Well spoken, and point taken Lovely Man!
Friends should be for life!

7/25/2009 7:56:00 AM Thoughts on Gossip and Forgiveness  
utahgal1
Over 10,000 Posts!!! (10,638)
Ogden, UT
age: 51


So true! I hate gossips!

7/25/2009 11:36:01 AM Thoughts on Gossip and Forgiveness  
corie_d1
Kaysville, UT
age: 49


So folks, there is forgiveness, and there is enabling. When you have adults who have NO regard for others, their feelings, values, privacy, space..... whatever and show such blatant disprespect for people, adult and child alike do you really want to contribute to enabling them?

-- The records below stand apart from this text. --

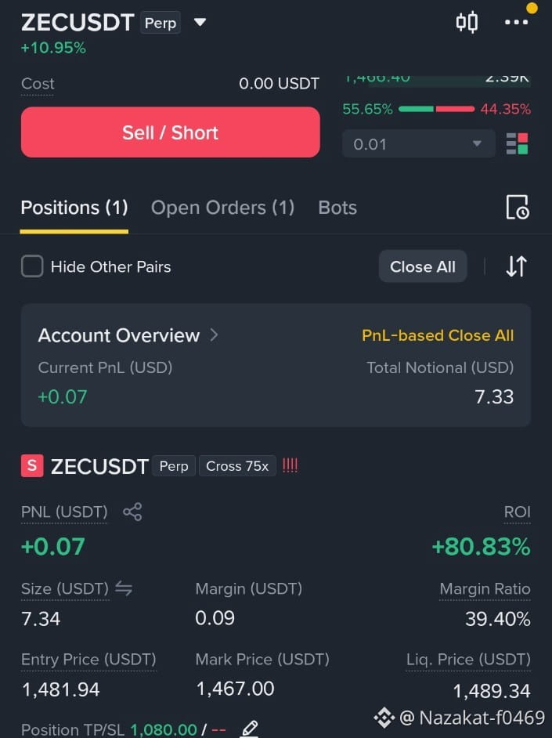The height and width of the screenshot is (738, 552).
Task: Click the Close All button
Action: coord(423,266)
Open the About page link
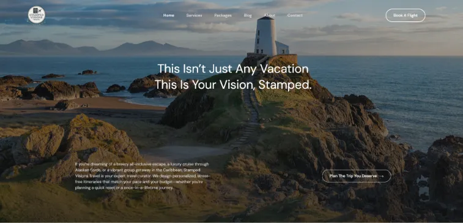 (x=269, y=15)
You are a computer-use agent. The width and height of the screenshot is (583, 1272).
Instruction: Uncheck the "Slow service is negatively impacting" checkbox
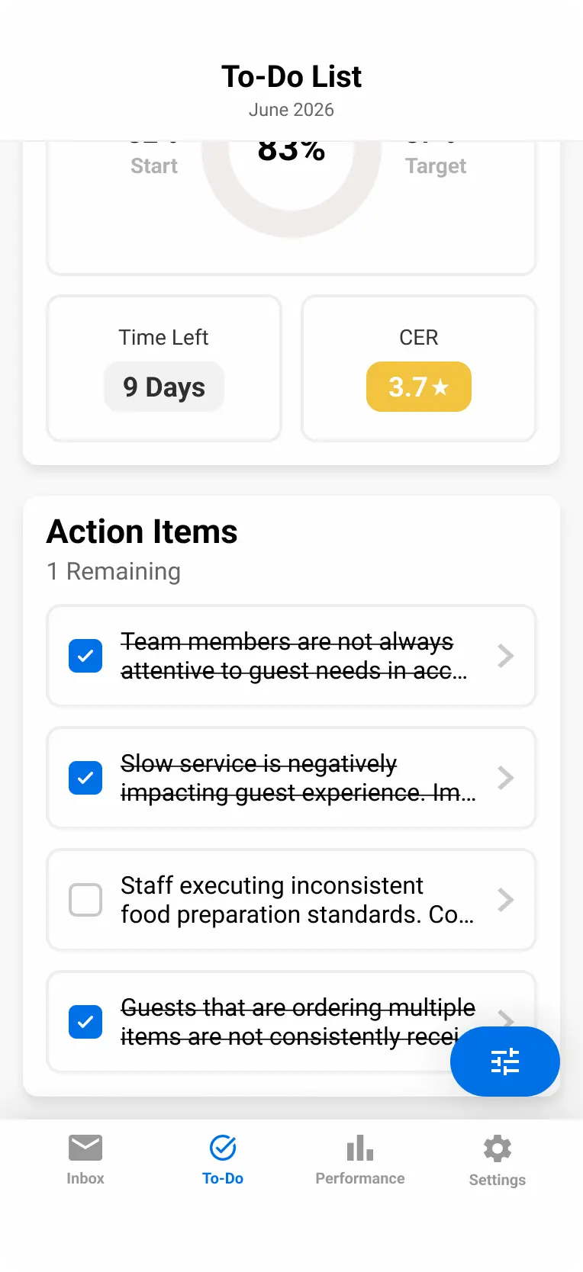85,778
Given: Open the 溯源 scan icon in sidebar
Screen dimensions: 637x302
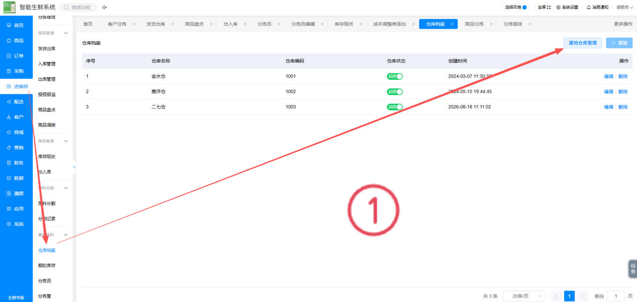Looking at the screenshot, I should click(9, 194).
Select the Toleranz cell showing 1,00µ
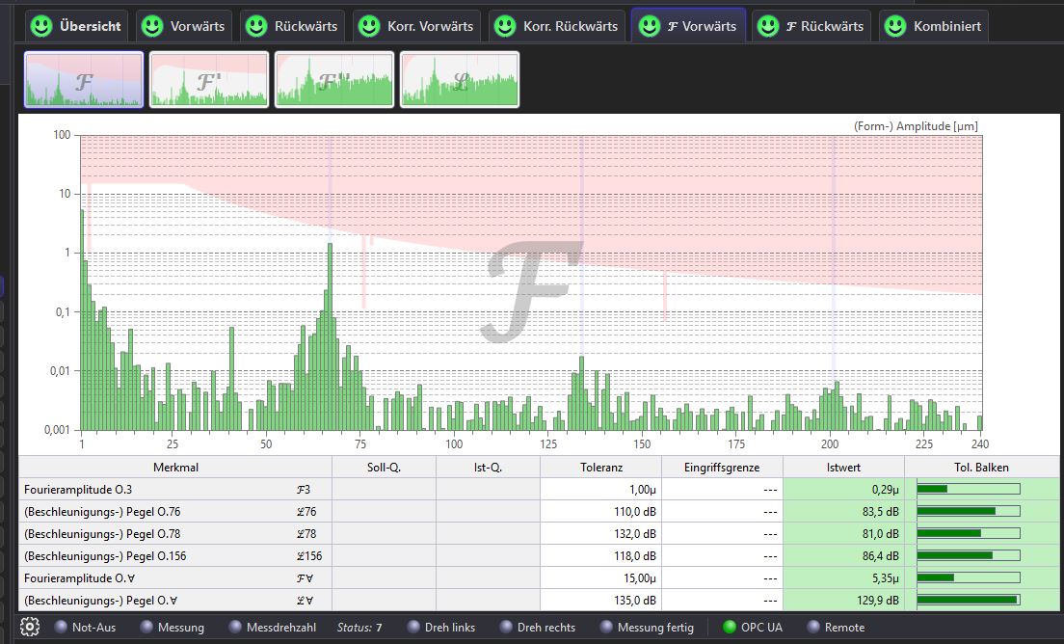 [600, 489]
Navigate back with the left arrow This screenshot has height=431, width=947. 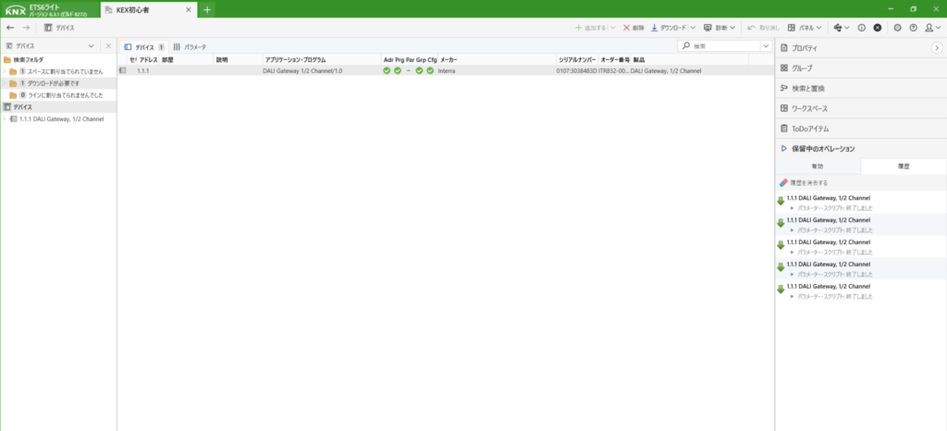pyautogui.click(x=10, y=28)
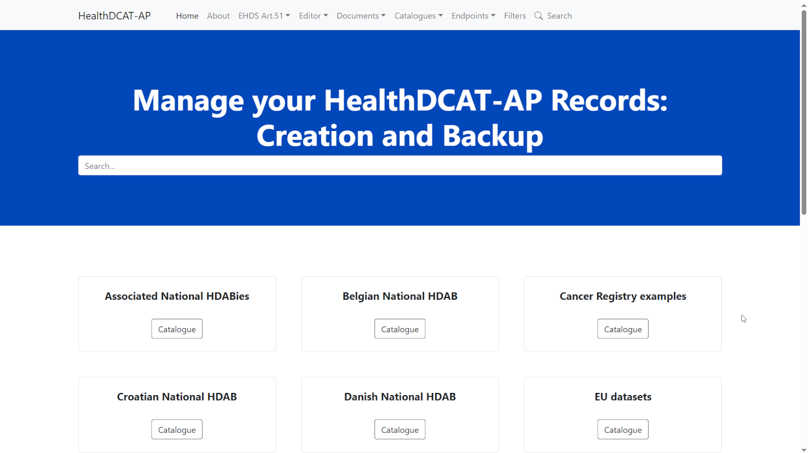Open the About page

coord(218,16)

When is enough enough?

If an adult has not decided that others matter too, does it really serve them to ignore their bad behavior and allow them to cause pain to others?

Apathy towards a bad situation is often considered acceptance.......... and there are some things I am NOT willing to just accept, and if we allow it, we are just as guilty of the disrespect as they are.

7/25/2009 1:49:09 PM Thoughts on Gossip and Forgiveness  

joy1dr
Over 1,000 Posts (1,231)
Las Vegas, NV
age: 53


Quote from corie_d1:
So folks, there is forgiveness, and there is enabling. When you have adults who have NO regard for others, their feelings, values, privacy, space..... whatever and show such blatant disprespect for people, adult and child alike do you really want to contribute to enabling them? When is enough enough?

If an adult has not decided that others matter too, does it really serve them to ignore their bad behavior and allow them to cause pain to others?

Apathy towards a bad situation is often considered acceptance.......... and there are some things I am NOT willing to just accept, and if we allow it, we are just as guilty of the disrespect as they are.


Corie you have said exactly what I feel...thanks, I couldn't put it into words as well as you did.

7/25/2009 7:29:18 PM Thoughts on Gossip and Forgiveness  

gypsiegirly
Over 2,000 Posts (2,717)
Provo, UT
age: 44


Quote from corie_d1:
So folks, there is forgiveness, and there is enabling. When you have adults who have NO regard for others, their feelings, values, privacy, space..... whatever and show such blatant disprespect for people, adult and child alike do you really want to contribute to enabling them? When is enough enough?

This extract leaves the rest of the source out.